In managing the work of other people, one of the hardest tasks is making sure that you maximize productivity with each employee. Here however, is the problem- everything you know about employee productivity is wrong.
As a leadership expert, I find most people’s thoughts about employee productivity are based on myths and misinformation- not on solid research. To be a great leader you have to get people to be more productive, yet still keep your best people.
Here are some thoughts about employee productivity that you will find fascinating because they are so contradictory to what most people believe about employee productivity:
- Employees will be more productive if they actually have to show up and work at our office.
In a study reported in Harvard Business Review. Nicholas Bloom and James Liang found that call center employees were significantly more effective working from home.
Productivity went up 13.5 percent and retention increased by 50 percent and workers reported a much higher level of job satisfaction.
What does this mean to you? It means that you may need to re-examine the idea that people have to show up in order to work.
There are some who disagree with this idea but the reality is they are much more productive if they can work from home.

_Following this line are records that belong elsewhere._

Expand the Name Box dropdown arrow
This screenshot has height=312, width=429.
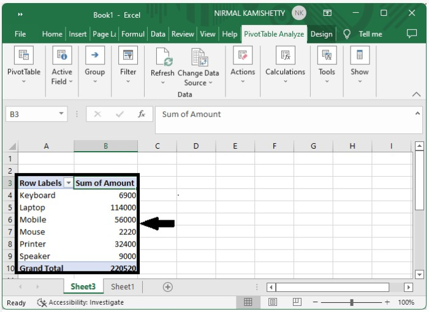click(x=62, y=114)
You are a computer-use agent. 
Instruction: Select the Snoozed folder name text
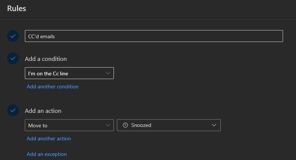(x=141, y=125)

- The open-space office environment is productive and collaborative.
As I travel around the country, I see many organizations that have now created seating arrangements where everybody is working in one room, which is a very popular method that people are using for designing their offices.
This is supposed to encourage collaboration.
In the study done by Professor Bloom, he believes that one of the reasons why people were more productive at home is they actually had a quieter environment in which to work from.
I have always believed that the open office environment was extremely distracting very noisy and made people less productive, not more.
- If people work from home, they will work less.
The reality is actually the opposite. The study found that people who work from home work more hours, they started earlier, they took shorter breaks and worked until the end of the day and they did not have a commute to worry about.
So even though we think that people who work from home will not work as hard the reality is they work harder.
- It’s the younger generation who wants to work more from home.
Another interesting aspect of the research is that older workers and married people and parents found it much more appealing to work from home than the younger generation whose social lives were more connected to the office.
- You can’t trust people to work from home.
I believe that people can be trusted to work from home if you are hiring the right people.
If you want to make sure the work is happening you can put systems and processes in place to ensure measurement of the work being done.
My experience has been the people who work from home, work harder because they love the privilege of working from home so much they don’t want to jeopardize possibly losing it
- When people work from home it makes communication much less effective.
That’s not true because most people are not communicating face-to-face anyway, they are communicating via email or by some other electronic form of communication like a web chat. So if people are working remotely it doesn’t really matter anymore because it’s a virtual world that we live in.
One other possible solution suggested in the study is to have people working from home but on certain days, and have mandatory office days a few days a week or a few days a month. This helps people schedule meetings.
I would like you it to sit down with your management team and think about if there are options for people to work from home. This will increase productivity, increase morale and allow you to recruit better employees and save money on office space and equipment. Who knew?